State Regulatory Matters
Several of Alston & Bird's lawyers have devoted most of their careers to representing electric utilities in matters regulated primarily or exclusively by state public utility commissions. Much of our state regulatory work, like our federal regulatory work, involves the application of economic principles. We tend to be involved in state matters with the greatest financial and policy implications for our clients. For example, we currently represent an investor-owned utility that is seeking to obtain, pursuant to state law, an advance determination of the prudence of building new power plants estimated to cost several billion dollars. We represent another utility in state regulatory litigation over the recovery of costs deferred in accordance with a long-term rate plan; the differential between the company’s litigation position and the commission staff’s is several hundred million dollars.
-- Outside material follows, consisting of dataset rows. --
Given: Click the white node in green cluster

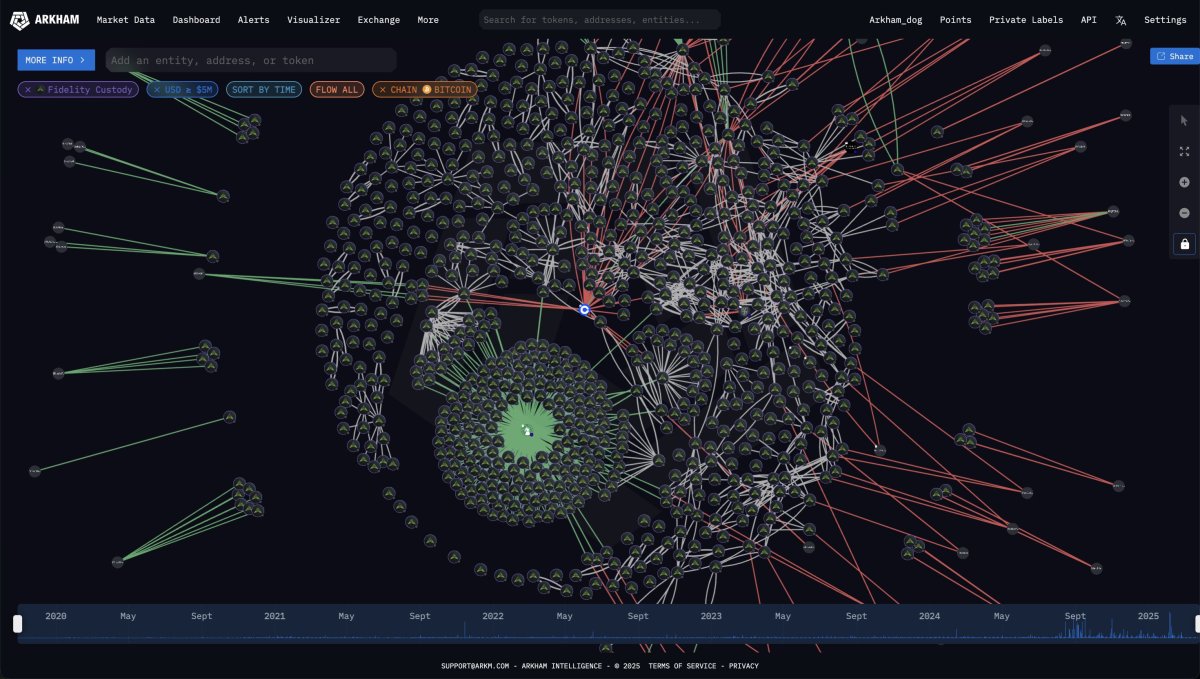Looking at the screenshot, I should pyautogui.click(x=527, y=430).
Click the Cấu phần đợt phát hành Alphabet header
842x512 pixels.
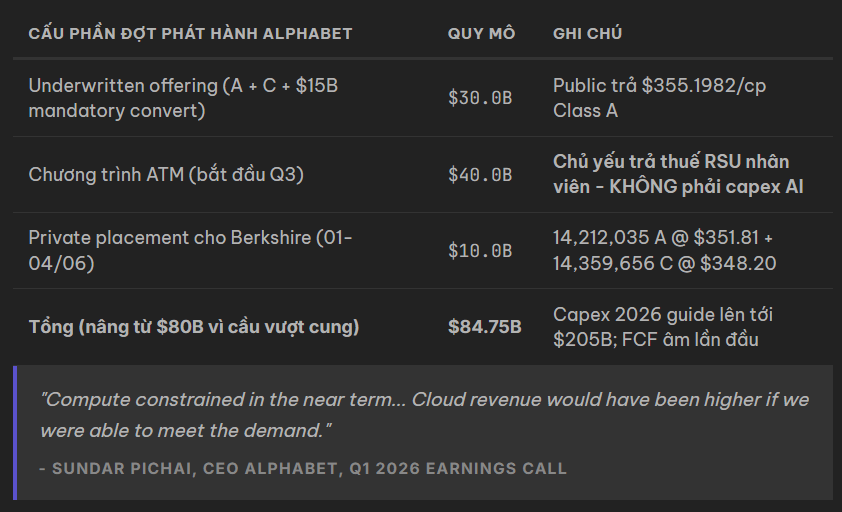pyautogui.click(x=190, y=34)
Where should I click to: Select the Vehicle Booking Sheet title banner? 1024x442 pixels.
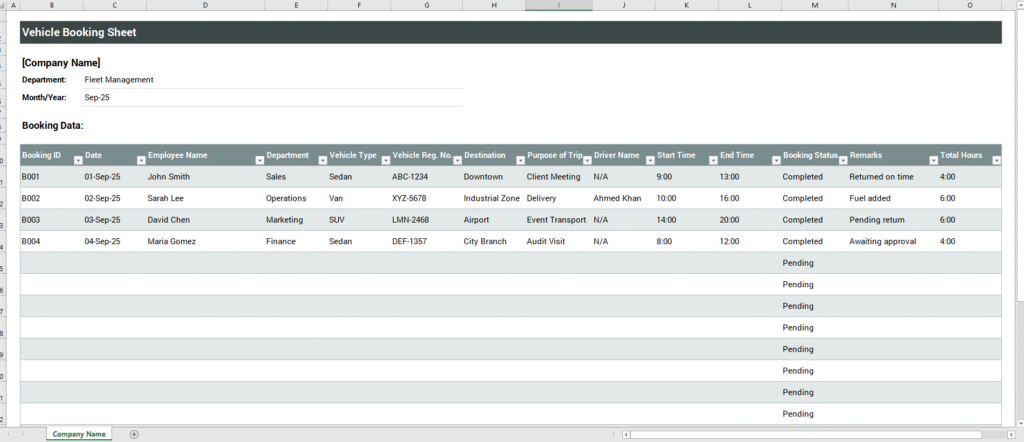[x=510, y=32]
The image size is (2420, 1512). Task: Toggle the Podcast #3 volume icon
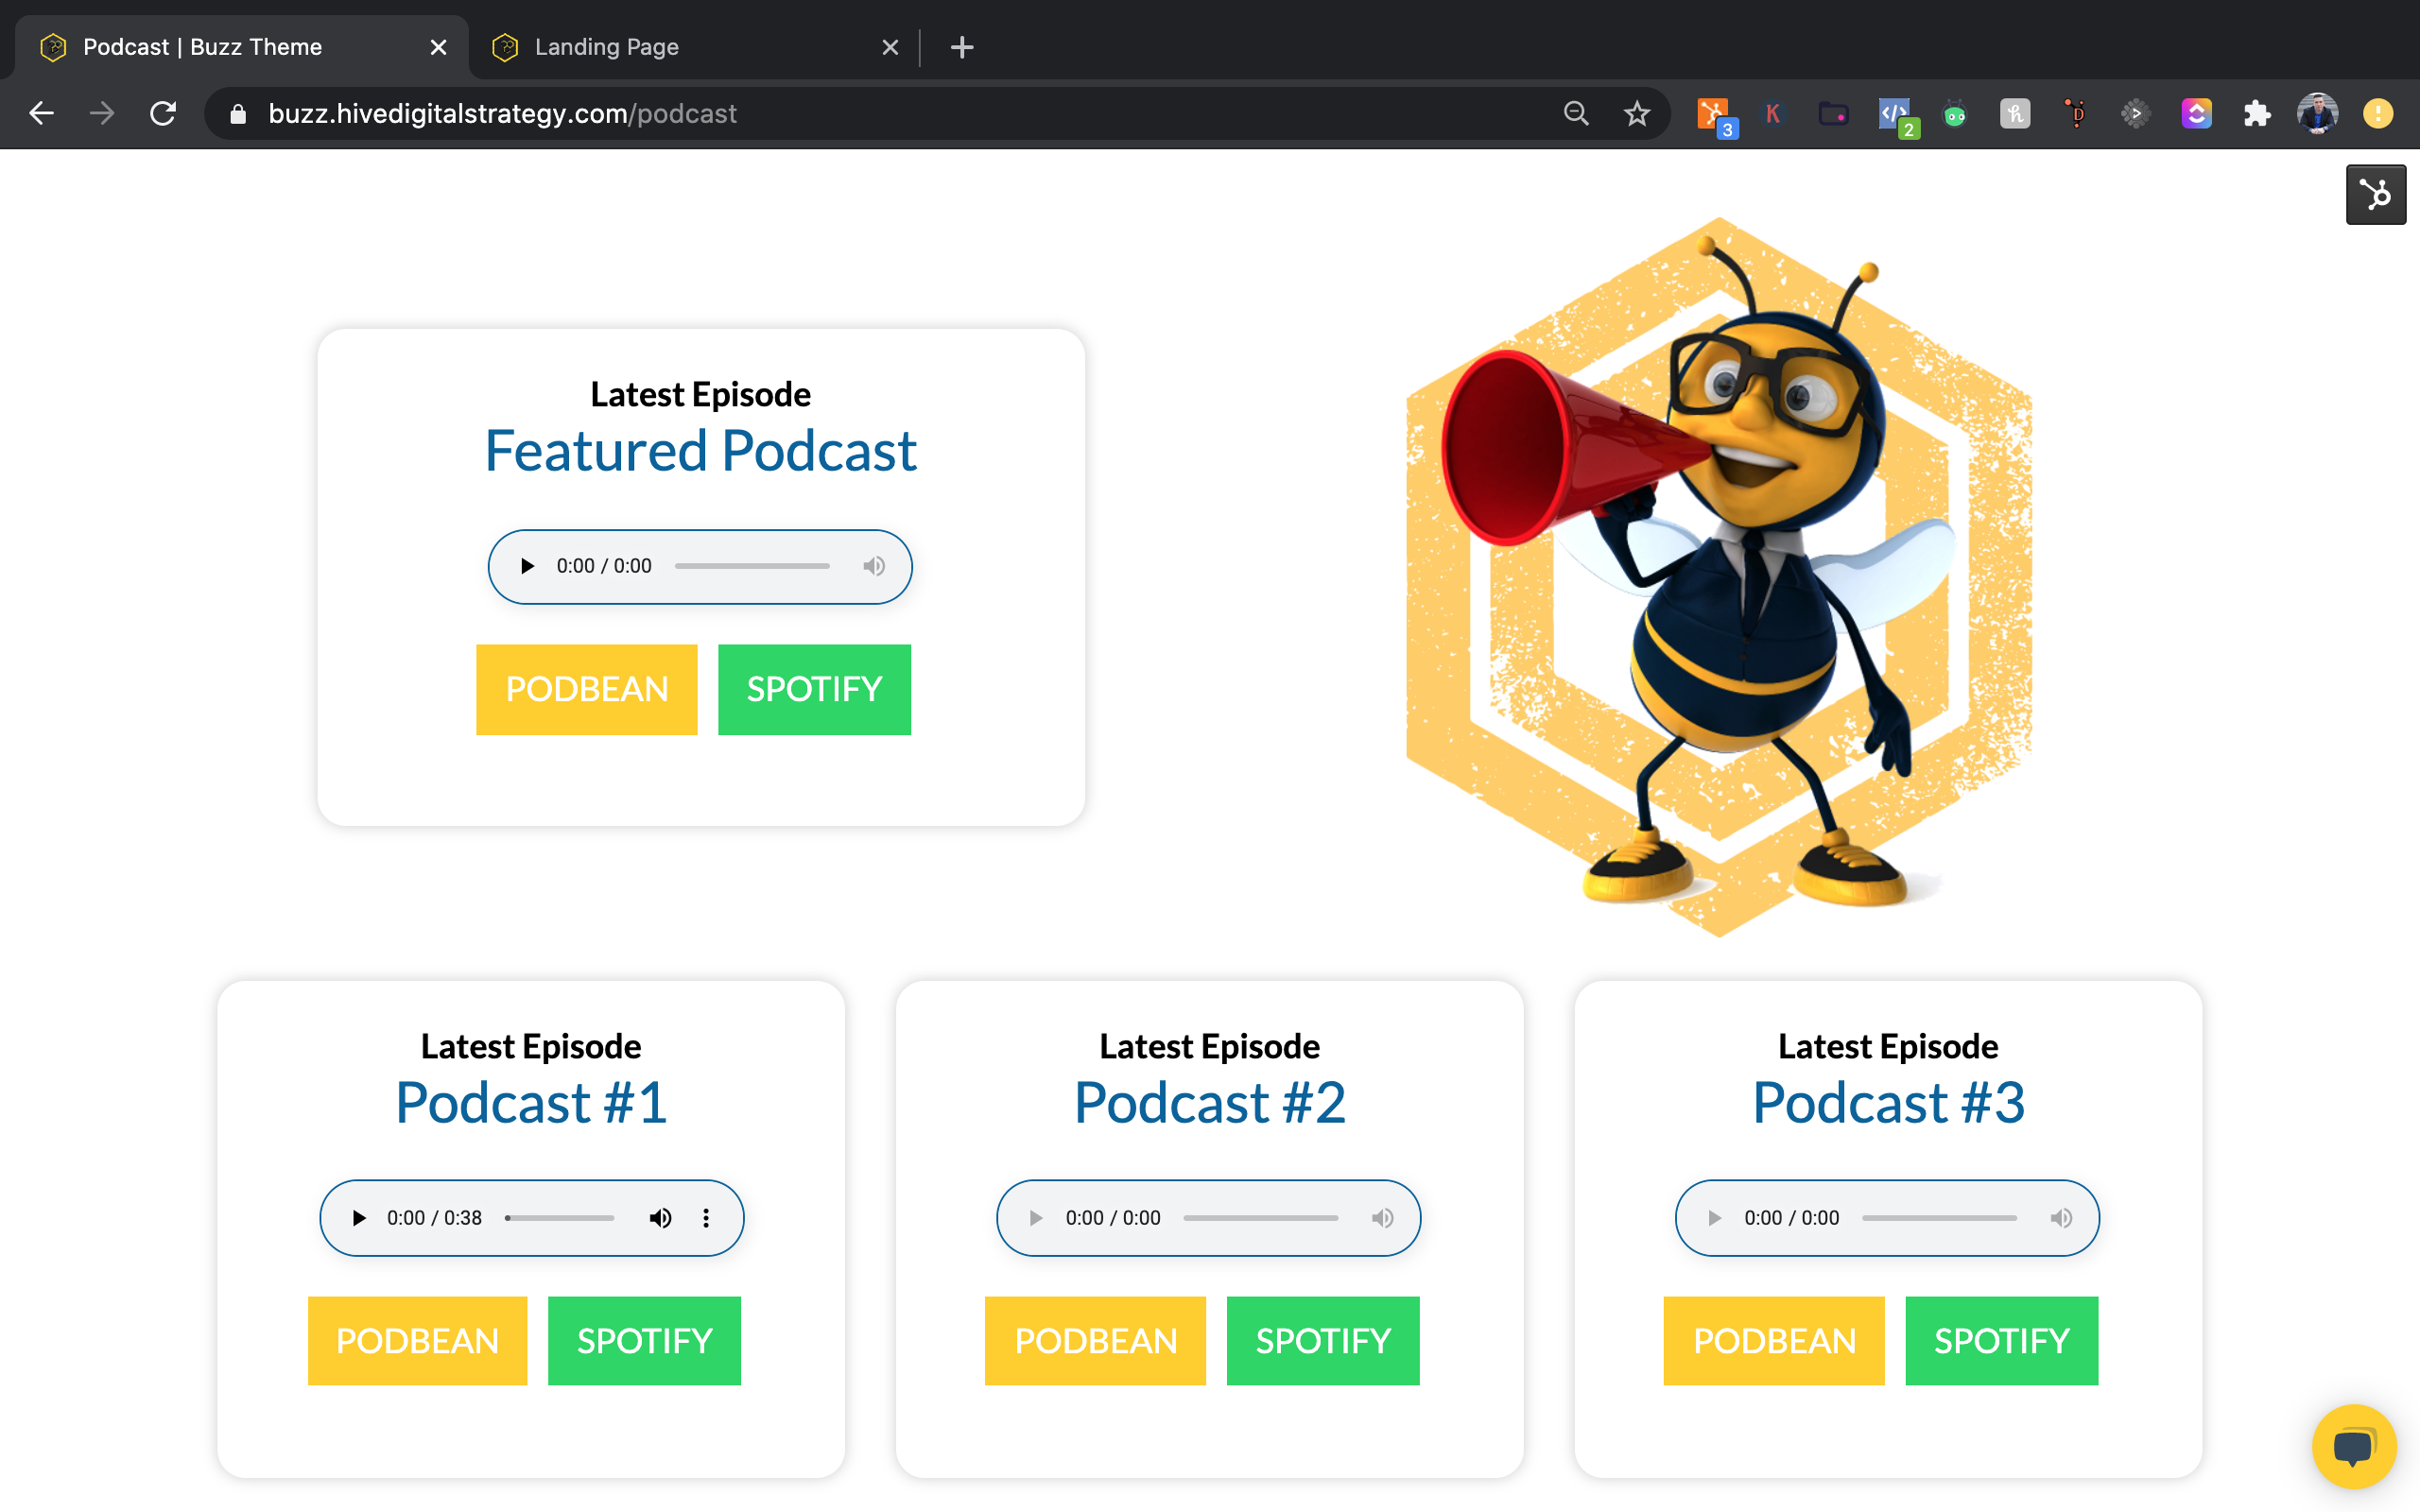(x=2061, y=1218)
Our state regulatory work began in the early 1980s with our representation of a utility in an investigation into the prudence of the utility’s construction of a nuclear power plant. That engagement, which concluded several years later in a state-approved settlement among the several owners of the plant, state PUC staff and various intervenors, led to state utility representations involving prudence as well as other regulatory issues. In the late 1980s we began representing a major northeastern utility in virtually all its retail rate matters, including approximately half a dozen general rate cases. The years we spent as general state counsel gave us an invaluable understanding of retail electric issues and the dynamics of state regulatory politics and policy. We have applied that understanding in the context of proposed utility mergers for which we have analyzed the regulatory schemes of over two dozen states.